Could you render the listing below as a JSON list of strings, with one string per line and blank lines omitted, leaving out the pictures?

▸ **Supplied material**
:::::

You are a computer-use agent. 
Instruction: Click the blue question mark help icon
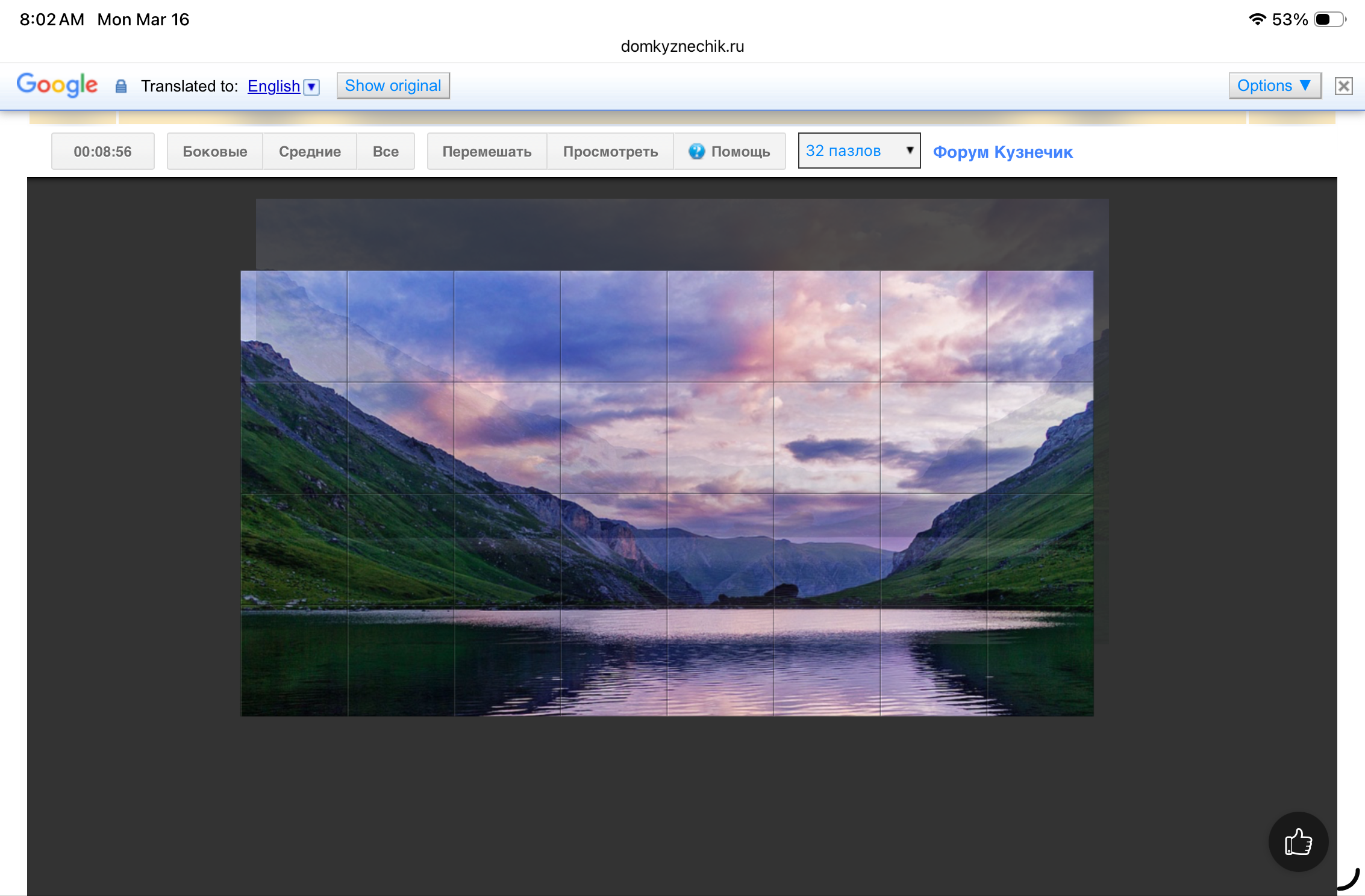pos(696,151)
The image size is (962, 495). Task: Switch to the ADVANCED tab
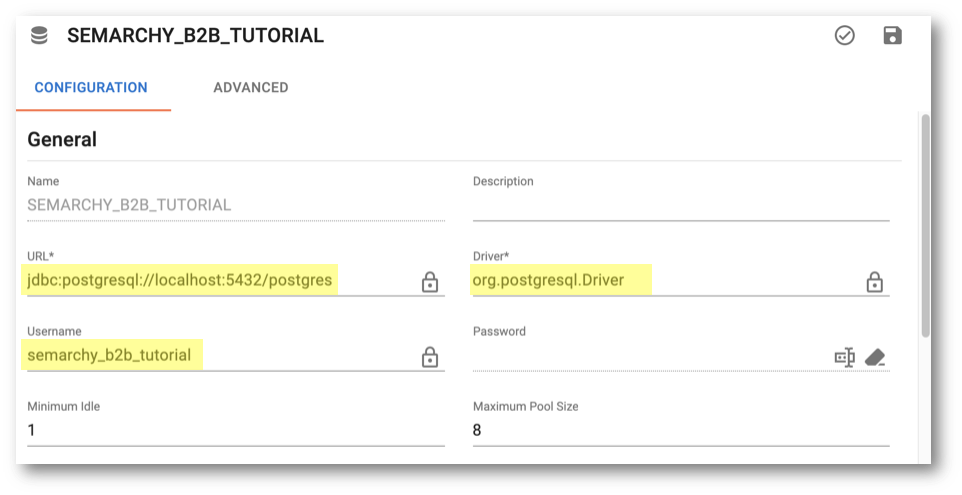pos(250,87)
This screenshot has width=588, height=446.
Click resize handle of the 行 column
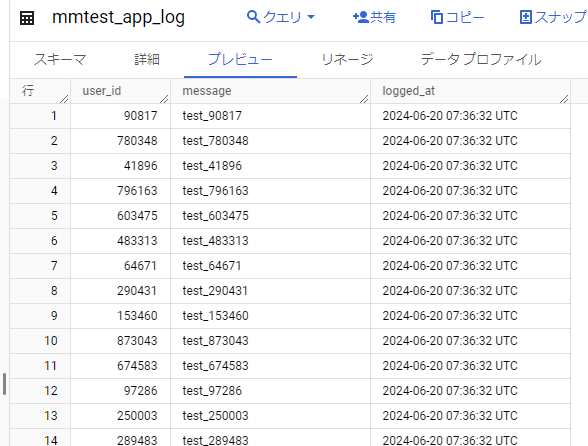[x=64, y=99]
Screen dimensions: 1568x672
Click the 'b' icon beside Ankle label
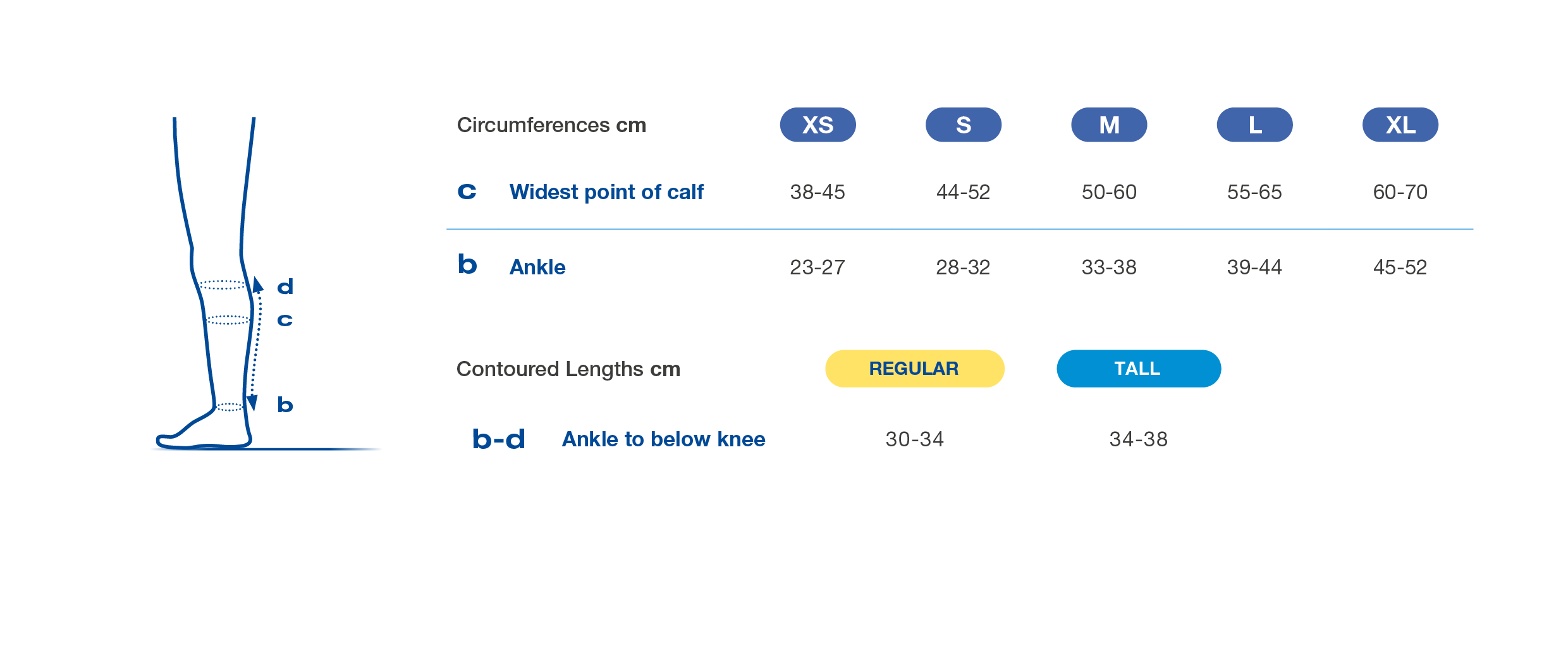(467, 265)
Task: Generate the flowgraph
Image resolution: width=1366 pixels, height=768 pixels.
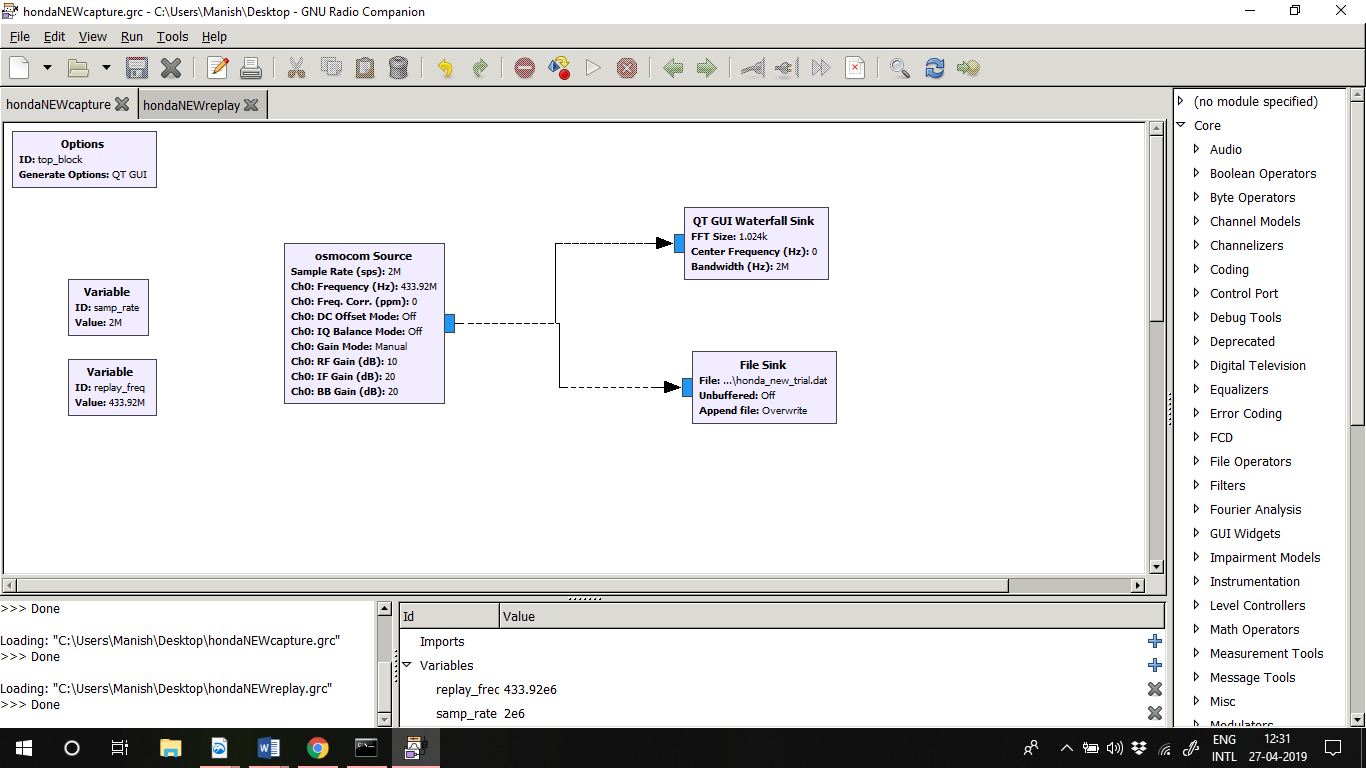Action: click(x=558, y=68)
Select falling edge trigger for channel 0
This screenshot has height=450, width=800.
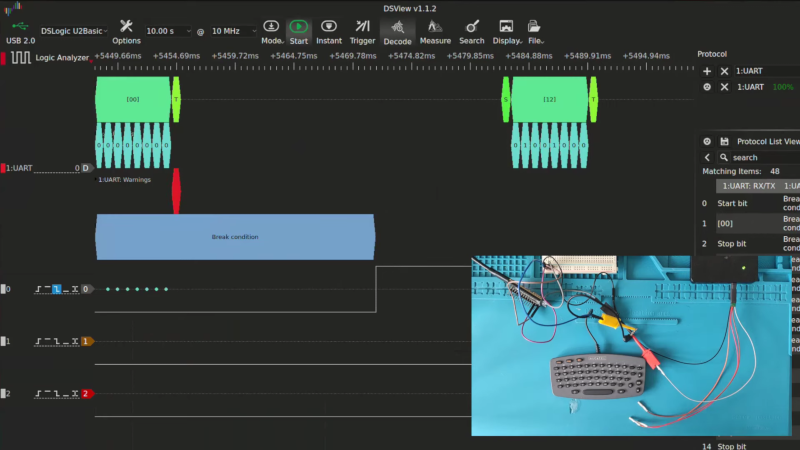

:::::

▸ **Exercise answer**
[
  "You are a computer-use agent. ",
  "Instruction: Click the blue question mark help icon",
  "pos(696,151)",
  "The image size is (962, 495). Task: Switch to the ADVANCED tab",
  "pos(250,87)",
  "This screenshot has width=588, height=446.",
  "Click resize handle of the 行 column",
  "[x=64, y=99]",
  "Screen dimensions: 1568x672",
  "Click the 'b' icon beside Ankle label",
  "(467, 265)",
  "Task: Generate the flowgraph",
  "Image resolution: width=1366 pixels, height=768 pixels.",
  "Action: click(x=558, y=68)",
  "Select falling edge trigger for channel 0",
  "This screenshot has height=450, width=800."
]